Impacts of Compiler Optimization on Cache Latency Profiling
This post is a draft, so it will likely change in the future. Also, I make no guarantees that the post is currently coherent, legible, or enjoyable to read. Read at your own risk :)
As a TA for the computer hardware security course taught at Utah State University I helped create and run a lab where the students used a cache side channel to transmit information between processes using only memory access time latencies to communicate bytes. Likely I’ll one day write a blog post about the whole lab, as it was one of my favorite things I did in university, but alas today is just about a part of it, timing memory accesses.
We ran the lab on machine that had Intel chips, which have hierarchical set-associative memory caches (L1, L2, and L3) inbetween the logical cores and DRAM in order to improve memory access times for data that was accessed regularly. There are many posts about what CPU caches are, so I won’t really offer an explanation beyond this here.
As a general rule of thumb, access to each successive level of cache takes longer than accessing the previous level of cache.
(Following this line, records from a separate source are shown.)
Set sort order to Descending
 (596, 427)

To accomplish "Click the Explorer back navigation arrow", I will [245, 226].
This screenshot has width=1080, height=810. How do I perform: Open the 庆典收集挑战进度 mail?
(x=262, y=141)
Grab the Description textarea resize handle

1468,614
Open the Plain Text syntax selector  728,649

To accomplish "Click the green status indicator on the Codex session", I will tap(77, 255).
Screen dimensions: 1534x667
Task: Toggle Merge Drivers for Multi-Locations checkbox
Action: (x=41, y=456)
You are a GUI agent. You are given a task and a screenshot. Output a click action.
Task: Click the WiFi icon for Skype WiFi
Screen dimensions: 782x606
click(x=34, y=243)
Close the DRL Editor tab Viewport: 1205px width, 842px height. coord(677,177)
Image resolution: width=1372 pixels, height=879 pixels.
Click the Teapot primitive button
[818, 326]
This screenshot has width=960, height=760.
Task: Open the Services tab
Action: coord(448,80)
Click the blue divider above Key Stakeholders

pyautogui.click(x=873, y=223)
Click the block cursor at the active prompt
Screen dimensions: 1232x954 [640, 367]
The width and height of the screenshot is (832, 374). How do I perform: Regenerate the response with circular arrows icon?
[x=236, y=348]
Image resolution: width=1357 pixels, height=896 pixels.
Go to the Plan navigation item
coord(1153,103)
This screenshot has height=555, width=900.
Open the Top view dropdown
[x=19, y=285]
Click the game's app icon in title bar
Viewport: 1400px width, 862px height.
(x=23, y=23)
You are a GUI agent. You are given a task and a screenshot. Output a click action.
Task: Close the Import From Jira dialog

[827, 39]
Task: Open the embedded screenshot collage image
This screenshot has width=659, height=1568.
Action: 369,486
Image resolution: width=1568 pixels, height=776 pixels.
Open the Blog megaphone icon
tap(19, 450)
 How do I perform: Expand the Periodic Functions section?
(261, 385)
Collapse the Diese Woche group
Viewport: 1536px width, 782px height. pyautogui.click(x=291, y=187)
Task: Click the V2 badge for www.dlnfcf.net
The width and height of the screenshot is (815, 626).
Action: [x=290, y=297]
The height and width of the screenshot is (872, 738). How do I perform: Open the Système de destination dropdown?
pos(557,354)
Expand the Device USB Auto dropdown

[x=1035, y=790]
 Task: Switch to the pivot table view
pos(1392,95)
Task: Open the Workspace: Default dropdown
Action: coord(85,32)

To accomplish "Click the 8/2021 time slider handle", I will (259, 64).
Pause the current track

The L2 cache is also shared between two cores. Given this information we can take advantage of it to create a covert side channel, where we can pass information between processes using the shared L2 cache. The lab we ran used a basic “prime and probe” attack, where one process would “prime” the L2 cache, effectively filling it for a time, then it would sleep. During that time, the victim process would access some data inside the L2 cache, evicting the data stored by the attacker process. The attacker process would then probe the cache, and based on which data was evicted by the victim the attacker could receive a message.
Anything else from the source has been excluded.